Aber spätestens nach dem ersten Probierschluck hat der Kritikaster Pause. Der Vignes de Vrigny, die Générique des Hauses, natürlich Brut ausgebaut, geht für 24 Euro über die Theke – und liefert dafür einen unglaublich vollen, tiefgründigen Champagner, cremig, dicht und sehr lang. Vielleicht das beste Preis-Leistungsverhältnis, das man derzeit in der Champagne finden kann. Darüber gibt es einen Brut Extra für etwas über 30 Euro, ebenfalls ein Klassetropfen. Und als Spitzencuvée einen Blanc de Noirs Grand Cru, der liegt bei etwa 60 Euro und spielt ohne Wimpernzucken in der Championsleague der Champagne mit. Vor Cristal, Dom Perignon und anderen großen Namen muss er sich nicht verstecken. Nur der Rosé von Egly Ouriet sagt mir nicht so zu – da sind Gosset, Perrier-Jouet und andere mindestens zwei Nasenlängen vorn.

Heute gönnen wir uns mal etwas Gutes, der bestandene Stresstest von Stuttgart 21 muss stilvoll begossen werden. Bahnhöfe werden schließlich nicht alle Tage beerdigt. Wenn doch nur der Rest der Bahn gleich mit in die/den Grube führe. Also lasse ich einen Korken des Blanc de Noirs in den Abendhimmel steigen. Bevor der Champagner ins Glas kommt, schon ein sehr erfreuliches Detail am Rande: Egly-Ouriet schreibt das Datum des Degorgements und die Dauer der Flaschenreifung auf die Flasche. Sehr schön, bevor man so einen Ausländer aus der Champagne, so einen Migranten, zu sich ins Haus einlädt, ihn sogar die guten Gläser benutzen und benetzen lässt, will man ja vorher ein wenig wissen, mit wem man es da zu tun hat. Mein Grand Cru hat ausweislich seiner Papiere 34 Monate auf der faulen Haut in der Flasche gelegen und ist erst im August 2009 vermittels Degorgement aus dieser Lethargie befreit worden.

Extrem charmante Nase, sehr feine Toast- und Briochenoten. Nicht dieses Backtriebmittelbrioche von Golden Toast, dieses Verbrechen am Weinigelgaumen, nein, Konditorbrioche, hefig, mehlig, leicht nussig-mandelig.

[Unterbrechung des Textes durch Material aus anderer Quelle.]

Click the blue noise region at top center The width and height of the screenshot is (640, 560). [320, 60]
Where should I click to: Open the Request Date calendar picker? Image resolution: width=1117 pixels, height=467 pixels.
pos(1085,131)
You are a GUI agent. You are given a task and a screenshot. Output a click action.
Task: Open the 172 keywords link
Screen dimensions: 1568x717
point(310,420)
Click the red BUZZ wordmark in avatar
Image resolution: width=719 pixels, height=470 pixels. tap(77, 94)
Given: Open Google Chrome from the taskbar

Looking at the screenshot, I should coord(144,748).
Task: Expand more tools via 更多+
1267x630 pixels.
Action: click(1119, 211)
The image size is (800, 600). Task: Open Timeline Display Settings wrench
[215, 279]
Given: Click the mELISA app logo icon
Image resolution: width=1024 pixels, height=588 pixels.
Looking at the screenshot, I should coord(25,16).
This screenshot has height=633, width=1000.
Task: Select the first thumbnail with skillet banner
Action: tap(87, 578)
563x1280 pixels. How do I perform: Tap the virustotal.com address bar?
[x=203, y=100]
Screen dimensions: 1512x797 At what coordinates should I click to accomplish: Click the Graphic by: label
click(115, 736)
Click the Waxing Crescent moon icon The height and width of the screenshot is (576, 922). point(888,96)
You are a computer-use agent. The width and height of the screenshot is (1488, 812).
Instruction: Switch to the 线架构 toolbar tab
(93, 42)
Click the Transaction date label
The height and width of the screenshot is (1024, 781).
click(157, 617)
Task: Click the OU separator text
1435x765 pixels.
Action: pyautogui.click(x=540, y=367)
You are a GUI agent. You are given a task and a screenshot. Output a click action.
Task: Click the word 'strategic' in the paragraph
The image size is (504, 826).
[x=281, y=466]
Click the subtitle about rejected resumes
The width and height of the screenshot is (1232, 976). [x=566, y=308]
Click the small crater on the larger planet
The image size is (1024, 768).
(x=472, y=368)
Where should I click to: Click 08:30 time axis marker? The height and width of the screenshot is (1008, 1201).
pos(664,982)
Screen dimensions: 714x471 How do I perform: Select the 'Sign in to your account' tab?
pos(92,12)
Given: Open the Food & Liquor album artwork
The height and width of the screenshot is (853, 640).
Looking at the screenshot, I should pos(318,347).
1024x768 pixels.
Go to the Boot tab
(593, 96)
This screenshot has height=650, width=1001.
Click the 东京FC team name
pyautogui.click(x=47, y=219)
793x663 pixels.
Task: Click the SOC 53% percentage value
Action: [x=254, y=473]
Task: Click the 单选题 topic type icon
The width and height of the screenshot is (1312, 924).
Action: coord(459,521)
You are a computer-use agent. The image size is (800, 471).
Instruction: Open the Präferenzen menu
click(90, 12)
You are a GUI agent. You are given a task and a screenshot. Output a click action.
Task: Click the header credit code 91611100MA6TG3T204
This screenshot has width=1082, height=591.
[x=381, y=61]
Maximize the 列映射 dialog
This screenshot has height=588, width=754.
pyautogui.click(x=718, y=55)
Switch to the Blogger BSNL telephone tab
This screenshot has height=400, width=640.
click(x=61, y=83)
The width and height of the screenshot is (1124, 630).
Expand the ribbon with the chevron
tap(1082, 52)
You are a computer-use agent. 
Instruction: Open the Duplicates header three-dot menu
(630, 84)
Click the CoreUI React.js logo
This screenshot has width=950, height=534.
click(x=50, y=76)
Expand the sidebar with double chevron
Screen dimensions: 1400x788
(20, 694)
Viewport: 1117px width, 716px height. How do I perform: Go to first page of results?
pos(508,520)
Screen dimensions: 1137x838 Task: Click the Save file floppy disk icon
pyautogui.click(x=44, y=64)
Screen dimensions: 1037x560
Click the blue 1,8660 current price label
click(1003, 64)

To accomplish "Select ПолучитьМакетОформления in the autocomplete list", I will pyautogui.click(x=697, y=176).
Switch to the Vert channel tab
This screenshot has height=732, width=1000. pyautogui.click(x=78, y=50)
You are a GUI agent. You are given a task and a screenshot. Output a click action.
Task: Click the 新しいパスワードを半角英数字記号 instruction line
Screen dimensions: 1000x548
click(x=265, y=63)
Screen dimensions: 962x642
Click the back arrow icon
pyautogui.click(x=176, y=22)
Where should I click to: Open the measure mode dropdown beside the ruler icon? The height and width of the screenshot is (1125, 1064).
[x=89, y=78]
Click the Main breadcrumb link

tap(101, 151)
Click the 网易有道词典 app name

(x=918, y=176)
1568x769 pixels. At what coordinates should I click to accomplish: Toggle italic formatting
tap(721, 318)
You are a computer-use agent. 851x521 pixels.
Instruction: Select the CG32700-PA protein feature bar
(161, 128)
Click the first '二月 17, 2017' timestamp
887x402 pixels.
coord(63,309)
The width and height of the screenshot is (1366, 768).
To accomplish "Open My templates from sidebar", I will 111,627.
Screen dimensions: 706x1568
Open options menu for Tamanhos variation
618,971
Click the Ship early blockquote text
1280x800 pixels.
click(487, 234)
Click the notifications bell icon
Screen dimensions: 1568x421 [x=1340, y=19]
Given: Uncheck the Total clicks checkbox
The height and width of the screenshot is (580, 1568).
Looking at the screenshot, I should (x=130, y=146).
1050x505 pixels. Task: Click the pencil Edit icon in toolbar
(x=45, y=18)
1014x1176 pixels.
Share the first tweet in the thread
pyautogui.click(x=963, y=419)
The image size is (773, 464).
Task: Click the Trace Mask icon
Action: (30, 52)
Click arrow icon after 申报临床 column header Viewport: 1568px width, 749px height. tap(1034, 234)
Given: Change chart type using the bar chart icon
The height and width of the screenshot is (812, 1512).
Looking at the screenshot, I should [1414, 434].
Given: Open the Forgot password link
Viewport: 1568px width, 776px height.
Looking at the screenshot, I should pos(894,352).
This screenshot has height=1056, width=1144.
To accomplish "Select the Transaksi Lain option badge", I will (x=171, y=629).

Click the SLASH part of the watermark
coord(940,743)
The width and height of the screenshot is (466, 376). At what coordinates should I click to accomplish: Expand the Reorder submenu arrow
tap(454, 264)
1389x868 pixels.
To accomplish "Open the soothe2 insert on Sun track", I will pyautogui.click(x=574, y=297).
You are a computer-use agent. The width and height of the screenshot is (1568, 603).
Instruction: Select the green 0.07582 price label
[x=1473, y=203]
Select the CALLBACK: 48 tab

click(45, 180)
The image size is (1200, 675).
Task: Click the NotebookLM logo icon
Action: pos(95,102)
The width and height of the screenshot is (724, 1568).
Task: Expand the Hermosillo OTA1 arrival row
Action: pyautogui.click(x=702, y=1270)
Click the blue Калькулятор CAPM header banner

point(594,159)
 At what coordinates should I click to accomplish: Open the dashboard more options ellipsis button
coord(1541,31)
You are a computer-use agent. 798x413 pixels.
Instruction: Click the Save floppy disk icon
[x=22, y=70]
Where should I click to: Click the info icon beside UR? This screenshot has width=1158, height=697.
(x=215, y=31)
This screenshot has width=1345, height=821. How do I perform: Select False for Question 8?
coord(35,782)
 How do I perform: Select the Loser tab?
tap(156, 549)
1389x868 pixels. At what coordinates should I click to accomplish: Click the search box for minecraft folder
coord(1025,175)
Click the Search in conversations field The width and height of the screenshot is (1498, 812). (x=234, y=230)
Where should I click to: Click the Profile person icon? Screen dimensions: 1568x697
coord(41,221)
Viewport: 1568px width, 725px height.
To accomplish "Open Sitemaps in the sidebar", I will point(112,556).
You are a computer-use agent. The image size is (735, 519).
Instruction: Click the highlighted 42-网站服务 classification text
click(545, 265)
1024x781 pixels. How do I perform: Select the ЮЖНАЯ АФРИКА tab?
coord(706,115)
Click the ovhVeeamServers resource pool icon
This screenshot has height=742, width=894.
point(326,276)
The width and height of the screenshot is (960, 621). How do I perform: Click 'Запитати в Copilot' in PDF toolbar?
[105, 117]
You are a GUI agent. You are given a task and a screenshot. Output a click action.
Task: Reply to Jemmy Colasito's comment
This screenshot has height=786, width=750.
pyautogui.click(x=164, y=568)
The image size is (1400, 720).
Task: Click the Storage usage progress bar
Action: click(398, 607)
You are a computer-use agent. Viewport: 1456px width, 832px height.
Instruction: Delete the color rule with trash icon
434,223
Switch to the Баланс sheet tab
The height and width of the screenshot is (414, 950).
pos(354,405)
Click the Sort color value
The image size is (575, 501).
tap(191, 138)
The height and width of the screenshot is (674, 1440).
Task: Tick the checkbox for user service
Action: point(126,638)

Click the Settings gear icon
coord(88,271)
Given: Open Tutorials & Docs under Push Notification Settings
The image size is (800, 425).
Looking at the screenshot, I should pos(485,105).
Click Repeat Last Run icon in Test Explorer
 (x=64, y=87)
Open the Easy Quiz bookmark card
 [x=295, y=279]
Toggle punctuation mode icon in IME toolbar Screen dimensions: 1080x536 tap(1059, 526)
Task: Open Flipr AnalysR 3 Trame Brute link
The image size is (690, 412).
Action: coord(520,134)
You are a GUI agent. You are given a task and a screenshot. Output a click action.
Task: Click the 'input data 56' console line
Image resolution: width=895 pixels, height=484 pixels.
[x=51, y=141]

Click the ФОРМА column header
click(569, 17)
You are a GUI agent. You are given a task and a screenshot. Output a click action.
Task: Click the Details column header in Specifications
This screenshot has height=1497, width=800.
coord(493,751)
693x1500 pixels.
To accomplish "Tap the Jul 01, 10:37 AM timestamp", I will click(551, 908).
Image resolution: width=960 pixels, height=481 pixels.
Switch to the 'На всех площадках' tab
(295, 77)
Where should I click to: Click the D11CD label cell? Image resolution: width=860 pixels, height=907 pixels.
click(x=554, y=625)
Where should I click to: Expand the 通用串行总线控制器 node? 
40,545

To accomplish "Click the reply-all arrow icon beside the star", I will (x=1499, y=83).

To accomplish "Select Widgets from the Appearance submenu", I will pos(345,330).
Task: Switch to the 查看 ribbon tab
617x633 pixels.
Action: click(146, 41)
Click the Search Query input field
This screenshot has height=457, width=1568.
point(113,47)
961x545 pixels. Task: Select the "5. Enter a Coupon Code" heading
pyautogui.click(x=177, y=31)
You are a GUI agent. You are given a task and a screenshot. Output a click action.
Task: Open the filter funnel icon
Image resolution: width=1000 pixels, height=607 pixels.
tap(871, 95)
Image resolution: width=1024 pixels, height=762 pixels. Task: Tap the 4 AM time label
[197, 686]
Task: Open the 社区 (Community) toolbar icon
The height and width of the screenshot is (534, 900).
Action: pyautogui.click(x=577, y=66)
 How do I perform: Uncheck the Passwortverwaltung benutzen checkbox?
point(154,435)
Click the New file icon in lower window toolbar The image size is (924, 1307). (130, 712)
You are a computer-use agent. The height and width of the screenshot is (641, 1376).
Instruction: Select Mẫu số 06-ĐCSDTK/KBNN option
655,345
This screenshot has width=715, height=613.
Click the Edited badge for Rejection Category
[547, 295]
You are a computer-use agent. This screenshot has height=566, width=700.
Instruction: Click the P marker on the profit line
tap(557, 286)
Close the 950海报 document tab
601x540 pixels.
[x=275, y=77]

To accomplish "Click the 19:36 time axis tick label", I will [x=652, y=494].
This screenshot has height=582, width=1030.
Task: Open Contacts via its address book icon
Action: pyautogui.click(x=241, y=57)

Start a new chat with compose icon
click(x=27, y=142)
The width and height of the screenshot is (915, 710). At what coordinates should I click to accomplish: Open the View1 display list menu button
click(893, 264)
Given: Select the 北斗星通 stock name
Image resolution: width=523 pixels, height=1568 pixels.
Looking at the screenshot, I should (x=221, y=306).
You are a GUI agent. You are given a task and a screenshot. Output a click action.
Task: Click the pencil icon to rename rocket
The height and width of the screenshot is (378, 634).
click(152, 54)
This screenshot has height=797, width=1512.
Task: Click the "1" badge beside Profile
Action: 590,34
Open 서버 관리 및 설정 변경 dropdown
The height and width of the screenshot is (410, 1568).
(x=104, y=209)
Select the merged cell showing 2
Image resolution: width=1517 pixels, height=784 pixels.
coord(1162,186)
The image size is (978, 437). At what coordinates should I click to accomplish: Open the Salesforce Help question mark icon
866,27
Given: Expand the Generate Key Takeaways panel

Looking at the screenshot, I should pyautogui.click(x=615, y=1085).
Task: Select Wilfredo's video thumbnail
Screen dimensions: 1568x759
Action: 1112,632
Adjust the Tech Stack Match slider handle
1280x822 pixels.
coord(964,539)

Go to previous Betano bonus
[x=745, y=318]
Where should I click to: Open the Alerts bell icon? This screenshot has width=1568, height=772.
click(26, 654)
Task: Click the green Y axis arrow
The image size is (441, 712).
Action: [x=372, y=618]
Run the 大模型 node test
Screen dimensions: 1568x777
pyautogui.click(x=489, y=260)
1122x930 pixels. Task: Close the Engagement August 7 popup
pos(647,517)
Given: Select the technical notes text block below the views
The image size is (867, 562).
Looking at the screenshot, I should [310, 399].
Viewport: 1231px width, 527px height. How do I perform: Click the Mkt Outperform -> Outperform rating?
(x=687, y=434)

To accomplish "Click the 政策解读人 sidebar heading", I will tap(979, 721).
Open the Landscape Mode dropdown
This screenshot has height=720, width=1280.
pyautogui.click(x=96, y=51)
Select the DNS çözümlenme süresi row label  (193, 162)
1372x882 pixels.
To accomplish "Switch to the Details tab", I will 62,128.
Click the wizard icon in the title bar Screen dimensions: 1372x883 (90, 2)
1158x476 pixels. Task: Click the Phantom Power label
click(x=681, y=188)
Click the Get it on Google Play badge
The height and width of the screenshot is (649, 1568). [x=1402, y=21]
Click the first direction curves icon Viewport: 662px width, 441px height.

Wirkt schon recht reif für 20 Monate Degorgement, doch ohne Alters- oder gar Firnetöne.

Am Gaumen hochelegant, extrem harmonisch, wunderbar cremig, auch hier mit einem leichten Reifeton, der den Champagner noch etwas komplexer macht, weil er die Frucht und die Brioche nicht erdrückt, sondern ergänzt. Und Frucht ist reichlich vorhanden – Agrumes, leicht süßliche Zitrone, etwas Apfelsine, eine Spur Quitte. Buttrig, briochig, ungemein kraftvoll. Im Abgang erst eine kleine Spur leichter, doch mit mehr Luft geht er ab wie die Fuentes-Kunden im Bergzeitfahren bei der Tour de France. Richtig groß, ewige Länge, dabei sehr komplex, tiefgründig, hochelegant. Richtig schön vollmundig, Eleganz und Saft, Reife und Finesse, in den könnte man sich glatt verlieben. Selten habe ich einen sooo langen Champagner probiert. Der mit Luft über den Abend hinweg immer besser wird. Wunderbar röstig und schmelzig im Finale, dicht und sehr druckvoll. Viel besser geht das nicht.

97 von 100 Willipunkten

Toll – an einem Abend habe ich jetzt mein statistisches Champagnerquantum gleich für sechs Jahre erschlagen. Wenn ich in meiner internen Statistik richtig mitgezählt habe, waren es die Jahre 3597 bis 3602.